#### SUPPLIED DATA
_ _ _ _ _

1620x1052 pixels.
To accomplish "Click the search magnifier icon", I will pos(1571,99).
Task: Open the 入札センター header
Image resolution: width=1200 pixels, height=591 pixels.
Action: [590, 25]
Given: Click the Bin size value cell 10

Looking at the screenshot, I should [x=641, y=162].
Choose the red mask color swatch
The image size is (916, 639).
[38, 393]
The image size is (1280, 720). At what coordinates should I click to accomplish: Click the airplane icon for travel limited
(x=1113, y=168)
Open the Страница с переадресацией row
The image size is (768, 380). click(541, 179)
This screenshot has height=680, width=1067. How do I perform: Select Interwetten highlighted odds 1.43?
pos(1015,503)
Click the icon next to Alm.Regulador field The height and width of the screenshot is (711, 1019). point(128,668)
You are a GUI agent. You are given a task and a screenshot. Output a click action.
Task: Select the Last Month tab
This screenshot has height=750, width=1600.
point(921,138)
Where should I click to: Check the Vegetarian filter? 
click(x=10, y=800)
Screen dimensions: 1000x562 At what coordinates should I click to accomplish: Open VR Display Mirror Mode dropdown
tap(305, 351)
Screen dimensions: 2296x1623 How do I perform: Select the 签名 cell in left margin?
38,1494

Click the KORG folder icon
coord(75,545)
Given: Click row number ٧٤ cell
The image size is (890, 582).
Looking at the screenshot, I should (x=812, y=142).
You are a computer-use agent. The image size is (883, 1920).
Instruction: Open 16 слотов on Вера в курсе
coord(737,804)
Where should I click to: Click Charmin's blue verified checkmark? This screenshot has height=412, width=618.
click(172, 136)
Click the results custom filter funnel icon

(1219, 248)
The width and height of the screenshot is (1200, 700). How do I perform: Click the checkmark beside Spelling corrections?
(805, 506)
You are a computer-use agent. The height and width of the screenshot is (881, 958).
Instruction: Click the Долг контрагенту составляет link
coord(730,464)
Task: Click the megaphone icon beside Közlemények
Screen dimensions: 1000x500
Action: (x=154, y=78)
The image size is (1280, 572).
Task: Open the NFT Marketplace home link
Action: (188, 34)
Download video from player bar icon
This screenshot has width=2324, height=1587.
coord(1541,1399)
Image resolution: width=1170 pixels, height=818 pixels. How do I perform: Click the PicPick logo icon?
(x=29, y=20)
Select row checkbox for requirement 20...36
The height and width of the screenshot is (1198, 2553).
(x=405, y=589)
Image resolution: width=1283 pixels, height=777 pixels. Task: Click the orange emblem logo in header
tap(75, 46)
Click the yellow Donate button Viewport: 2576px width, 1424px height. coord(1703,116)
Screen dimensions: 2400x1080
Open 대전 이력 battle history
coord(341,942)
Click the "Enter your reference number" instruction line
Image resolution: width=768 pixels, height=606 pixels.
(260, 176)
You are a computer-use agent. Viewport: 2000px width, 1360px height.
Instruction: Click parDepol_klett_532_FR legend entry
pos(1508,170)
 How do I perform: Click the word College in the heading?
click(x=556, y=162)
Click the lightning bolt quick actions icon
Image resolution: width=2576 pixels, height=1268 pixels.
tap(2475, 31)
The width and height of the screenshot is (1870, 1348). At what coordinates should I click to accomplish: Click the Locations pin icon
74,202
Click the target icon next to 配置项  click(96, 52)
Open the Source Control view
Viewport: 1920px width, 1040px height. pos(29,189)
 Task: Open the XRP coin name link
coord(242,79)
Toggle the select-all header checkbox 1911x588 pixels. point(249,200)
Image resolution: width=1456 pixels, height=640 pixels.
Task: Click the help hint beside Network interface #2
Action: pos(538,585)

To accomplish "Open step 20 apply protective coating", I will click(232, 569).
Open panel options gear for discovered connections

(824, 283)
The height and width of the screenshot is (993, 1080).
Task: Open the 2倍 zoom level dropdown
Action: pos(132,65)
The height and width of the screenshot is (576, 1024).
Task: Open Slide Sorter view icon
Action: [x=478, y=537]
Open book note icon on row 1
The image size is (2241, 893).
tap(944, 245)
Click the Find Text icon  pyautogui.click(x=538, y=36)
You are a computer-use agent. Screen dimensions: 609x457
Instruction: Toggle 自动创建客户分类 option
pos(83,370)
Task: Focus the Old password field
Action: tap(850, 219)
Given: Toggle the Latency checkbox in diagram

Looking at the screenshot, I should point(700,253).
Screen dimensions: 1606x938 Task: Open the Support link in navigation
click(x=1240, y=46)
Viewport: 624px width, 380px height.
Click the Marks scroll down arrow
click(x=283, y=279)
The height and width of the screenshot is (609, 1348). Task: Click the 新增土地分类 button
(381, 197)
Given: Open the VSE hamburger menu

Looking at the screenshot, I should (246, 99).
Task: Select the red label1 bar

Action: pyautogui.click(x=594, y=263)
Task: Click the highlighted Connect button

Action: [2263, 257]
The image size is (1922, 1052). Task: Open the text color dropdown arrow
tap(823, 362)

_ _ _ _ _

#### TASK
Set down every one of the records above again, line for line, with no changes.

#### FINISHED TASK
1620x1052 pixels.
To accomplish "Click the search magnifier icon", I will pos(1571,99).
Task: Open the 入札センター header
Image resolution: width=1200 pixels, height=591 pixels.
Action: [590, 25]
Given: Click the Bin size value cell 10

Looking at the screenshot, I should [x=641, y=162].
Choose the red mask color swatch
The image size is (916, 639).
[38, 393]
The image size is (1280, 720). At what coordinates should I click to accomplish: Click the airplane icon for travel limited
(x=1113, y=168)
Open the Страница с переадресацией row
The image size is (768, 380). click(541, 179)
This screenshot has height=680, width=1067. How do I perform: Select Interwetten highlighted odds 1.43?
pos(1015,503)
Click the icon next to Alm.Regulador field The height and width of the screenshot is (711, 1019). point(128,668)
You are a GUI agent. You are given a task and a screenshot. Output a click action.
Task: Select the Last Month tab
This screenshot has height=750, width=1600.
point(921,138)
Where should I click to: Check the Vegetarian filter? 
click(x=10, y=800)
Screen dimensions: 1000x562 At what coordinates should I click to accomplish: Open VR Display Mirror Mode dropdown
tap(305, 351)
Screen dimensions: 2296x1623 How do I perform: Select the 签名 cell in left margin?
38,1494

Click the KORG folder icon
coord(75,545)
Given: Click row number ٧٤ cell
The image size is (890, 582).
Looking at the screenshot, I should (x=812, y=142).
You are a computer-use agent. The image size is (883, 1920).
Instruction: Open 16 слотов on Вера в курсе
coord(737,804)
Where should I click to: Click Charmin's blue verified checkmark? This screenshot has height=412, width=618.
click(172, 136)
Click the results custom filter funnel icon

(1219, 248)
The width and height of the screenshot is (1200, 700). How do I perform: Click the checkmark beside Spelling corrections?
(805, 506)
You are a computer-use agent. The height and width of the screenshot is (881, 958).
Instruction: Click the Долг контрагенту составляет link
coord(730,464)
Task: Click the megaphone icon beside Közlemények
Screen dimensions: 1000x500
Action: (x=154, y=78)
The image size is (1280, 572).
Task: Open the NFT Marketplace home link
Action: (188, 34)
Download video from player bar icon
This screenshot has width=2324, height=1587.
coord(1541,1399)
Image resolution: width=1170 pixels, height=818 pixels. How do I perform: Click the PicPick logo icon?
(x=29, y=20)
Select row checkbox for requirement 20...36
The height and width of the screenshot is (1198, 2553).
(x=405, y=589)
Image resolution: width=1283 pixels, height=777 pixels. Task: Click the orange emblem logo in header
tap(75, 46)
Click the yellow Donate button Viewport: 2576px width, 1424px height. coord(1703,116)
Screen dimensions: 2400x1080
Open 대전 이력 battle history
coord(341,942)
Click the "Enter your reference number" instruction line
Image resolution: width=768 pixels, height=606 pixels.
(260, 176)
You are a computer-use agent. Viewport: 2000px width, 1360px height.
Instruction: Click parDepol_klett_532_FR legend entry
pos(1508,170)
 How do I perform: Click the word College in the heading?
click(x=556, y=162)
Click the lightning bolt quick actions icon
Image resolution: width=2576 pixels, height=1268 pixels.
tap(2475, 31)
The width and height of the screenshot is (1870, 1348). At what coordinates should I click to accomplish: Click the Locations pin icon
74,202
Click the target icon next to 配置项  click(96, 52)
Open the Source Control view
Viewport: 1920px width, 1040px height. pos(29,189)
 Task: Open the XRP coin name link
coord(242,79)
Toggle the select-all header checkbox 1911x588 pixels. point(249,200)
Image resolution: width=1456 pixels, height=640 pixels.
Task: Click the help hint beside Network interface #2
Action: pos(538,585)

To accomplish "Open step 20 apply protective coating", I will click(232, 569).
Open panel options gear for discovered connections

(824, 283)
The height and width of the screenshot is (993, 1080).
Task: Open the 2倍 zoom level dropdown
Action: pos(132,65)
The height and width of the screenshot is (576, 1024).
Task: Open Slide Sorter view icon
Action: [x=478, y=537]
Open book note icon on row 1
The image size is (2241, 893).
tap(944, 245)
Click the Find Text icon  pyautogui.click(x=538, y=36)
You are a computer-use agent. Screen dimensions: 609x457
Instruction: Toggle 自动创建客户分类 option
pos(83,370)
Task: Focus the Old password field
Action: tap(850, 219)
Given: Toggle the Latency checkbox in diagram

Looking at the screenshot, I should point(700,253).
Screen dimensions: 1606x938 Task: Open the Support link in navigation
click(x=1240, y=46)
Viewport: 624px width, 380px height.
Click the Marks scroll down arrow
click(x=283, y=279)
The height and width of the screenshot is (609, 1348). Task: Click the 新增土地分类 button
(381, 197)
Given: Open the VSE hamburger menu

Looking at the screenshot, I should (246, 99).
Task: Select the red label1 bar

Action: pyautogui.click(x=594, y=263)
Task: Click the highlighted Connect button

Action: [2263, 257]
The image size is (1922, 1052). Task: Open the text color dropdown arrow
tap(823, 362)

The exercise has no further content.